** Start EXERCISE MATERIALS **
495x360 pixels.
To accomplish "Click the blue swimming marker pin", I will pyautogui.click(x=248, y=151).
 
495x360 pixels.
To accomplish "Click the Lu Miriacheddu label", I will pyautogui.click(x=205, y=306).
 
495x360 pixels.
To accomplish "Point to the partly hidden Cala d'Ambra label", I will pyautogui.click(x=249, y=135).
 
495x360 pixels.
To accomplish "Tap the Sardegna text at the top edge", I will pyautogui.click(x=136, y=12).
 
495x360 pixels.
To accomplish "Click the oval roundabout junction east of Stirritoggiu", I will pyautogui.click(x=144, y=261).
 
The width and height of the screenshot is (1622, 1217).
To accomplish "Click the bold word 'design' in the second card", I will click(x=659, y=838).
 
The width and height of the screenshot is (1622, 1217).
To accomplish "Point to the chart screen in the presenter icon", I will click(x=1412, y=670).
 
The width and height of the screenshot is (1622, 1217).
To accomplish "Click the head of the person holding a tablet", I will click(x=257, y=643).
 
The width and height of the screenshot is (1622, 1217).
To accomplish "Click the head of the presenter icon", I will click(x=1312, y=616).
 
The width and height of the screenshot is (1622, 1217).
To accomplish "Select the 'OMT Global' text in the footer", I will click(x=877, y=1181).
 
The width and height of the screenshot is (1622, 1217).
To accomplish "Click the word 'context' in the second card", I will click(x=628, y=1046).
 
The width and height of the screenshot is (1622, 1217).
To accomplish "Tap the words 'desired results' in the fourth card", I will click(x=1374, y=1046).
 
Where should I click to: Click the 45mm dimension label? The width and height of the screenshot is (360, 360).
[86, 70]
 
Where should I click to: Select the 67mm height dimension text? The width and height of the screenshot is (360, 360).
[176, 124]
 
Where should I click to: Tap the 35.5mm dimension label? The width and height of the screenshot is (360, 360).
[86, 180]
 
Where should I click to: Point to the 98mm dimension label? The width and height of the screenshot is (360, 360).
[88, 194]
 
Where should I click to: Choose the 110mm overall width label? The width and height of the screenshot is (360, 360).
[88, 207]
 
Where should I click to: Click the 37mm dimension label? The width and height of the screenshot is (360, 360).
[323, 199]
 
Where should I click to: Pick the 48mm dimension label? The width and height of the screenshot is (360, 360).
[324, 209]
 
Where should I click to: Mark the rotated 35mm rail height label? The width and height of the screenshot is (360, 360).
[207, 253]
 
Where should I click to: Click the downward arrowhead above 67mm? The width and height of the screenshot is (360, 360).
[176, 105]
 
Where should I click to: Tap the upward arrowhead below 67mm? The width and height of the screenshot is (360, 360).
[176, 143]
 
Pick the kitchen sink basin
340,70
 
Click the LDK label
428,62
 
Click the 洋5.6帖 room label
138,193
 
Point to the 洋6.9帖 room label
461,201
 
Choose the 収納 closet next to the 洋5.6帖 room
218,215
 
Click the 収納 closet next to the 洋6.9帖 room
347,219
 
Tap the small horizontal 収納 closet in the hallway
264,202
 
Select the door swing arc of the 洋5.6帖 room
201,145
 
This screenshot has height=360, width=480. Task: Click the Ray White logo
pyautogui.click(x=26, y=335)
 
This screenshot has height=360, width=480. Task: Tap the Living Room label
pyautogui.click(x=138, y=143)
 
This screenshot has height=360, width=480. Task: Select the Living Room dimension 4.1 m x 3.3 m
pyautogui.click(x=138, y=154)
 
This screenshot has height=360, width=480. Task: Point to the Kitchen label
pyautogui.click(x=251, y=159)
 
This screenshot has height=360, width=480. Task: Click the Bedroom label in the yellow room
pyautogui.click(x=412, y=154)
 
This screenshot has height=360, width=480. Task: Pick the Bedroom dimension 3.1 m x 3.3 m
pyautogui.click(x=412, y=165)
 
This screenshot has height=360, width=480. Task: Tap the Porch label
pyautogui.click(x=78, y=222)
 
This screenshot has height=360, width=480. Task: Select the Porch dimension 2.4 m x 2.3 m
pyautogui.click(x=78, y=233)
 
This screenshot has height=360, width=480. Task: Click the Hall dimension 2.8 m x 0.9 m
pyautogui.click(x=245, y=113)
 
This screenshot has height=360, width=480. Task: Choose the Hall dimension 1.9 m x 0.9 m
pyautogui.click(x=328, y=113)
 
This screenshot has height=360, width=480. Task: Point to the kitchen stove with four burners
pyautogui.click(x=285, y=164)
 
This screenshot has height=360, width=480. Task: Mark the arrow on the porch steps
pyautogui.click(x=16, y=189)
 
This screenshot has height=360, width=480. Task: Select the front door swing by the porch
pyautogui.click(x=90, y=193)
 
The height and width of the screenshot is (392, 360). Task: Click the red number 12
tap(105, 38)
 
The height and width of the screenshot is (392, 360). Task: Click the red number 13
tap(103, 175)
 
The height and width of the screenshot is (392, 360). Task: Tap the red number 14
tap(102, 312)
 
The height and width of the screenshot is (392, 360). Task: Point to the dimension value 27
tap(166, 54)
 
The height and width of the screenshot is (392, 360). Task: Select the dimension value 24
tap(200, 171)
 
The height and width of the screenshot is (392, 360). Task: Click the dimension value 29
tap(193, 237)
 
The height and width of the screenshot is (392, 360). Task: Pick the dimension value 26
** End EXERCISE MATERIALS **
Rewrite the records in the part that opens with the line containing "Click the 洋5.6帖 room label" and closes with the line containing "pyautogui.click(x=16, y=189)", keeping every line, and add 57 to each coordinate number in the answers. Give back only that part.

Click the 洋5.6帖 room label
195,250
 
Point to the 洋6.9帖 room label
518,258
 
Choose the 収納 closet next to the 洋5.6帖 room
275,272
 
Click the 収納 closet next to the 洋6.9帖 room
404,276
 
Tap the small horizontal 収納 closet in the hallway
321,259
 
Select the door swing arc of the 洋5.6帖 room
258,202
 
This screenshot has height=360, width=480. Task: Click the Ray White logo
pyautogui.click(x=83, y=392)
 
This screenshot has height=360, width=480. Task: Tap the Living Room label
pyautogui.click(x=195, y=200)
 
This screenshot has height=360, width=480. Task: Select the Living Room dimension 4.1 m x 3.3 m
pyautogui.click(x=195, y=211)
 
This screenshot has height=360, width=480. Task: Point to the Kitchen label
pyautogui.click(x=308, y=216)
 
This screenshot has height=360, width=480. Task: Click the Bedroom label in the yellow room
pyautogui.click(x=469, y=211)
 
This screenshot has height=360, width=480. Task: Pick the Bedroom dimension 3.1 m x 3.3 m
pyautogui.click(x=469, y=222)
 
This screenshot has height=360, width=480. Task: Tap the Porch label
pyautogui.click(x=135, y=279)
 
This screenshot has height=360, width=480. Task: Select the Porch dimension 2.4 m x 2.3 m
pyautogui.click(x=135, y=290)
 
This screenshot has height=360, width=480. Task: Click the Hall dimension 2.8 m x 0.9 m
pyautogui.click(x=302, y=170)
 
This screenshot has height=360, width=480. Task: Choose the Hall dimension 1.9 m x 0.9 m
pyautogui.click(x=385, y=170)
 
This screenshot has height=360, width=480. Task: Point to the kitchen stove with four burners
pyautogui.click(x=342, y=221)
 
This screenshot has height=360, width=480. Task: Mark the arrow on the porch steps
pyautogui.click(x=73, y=246)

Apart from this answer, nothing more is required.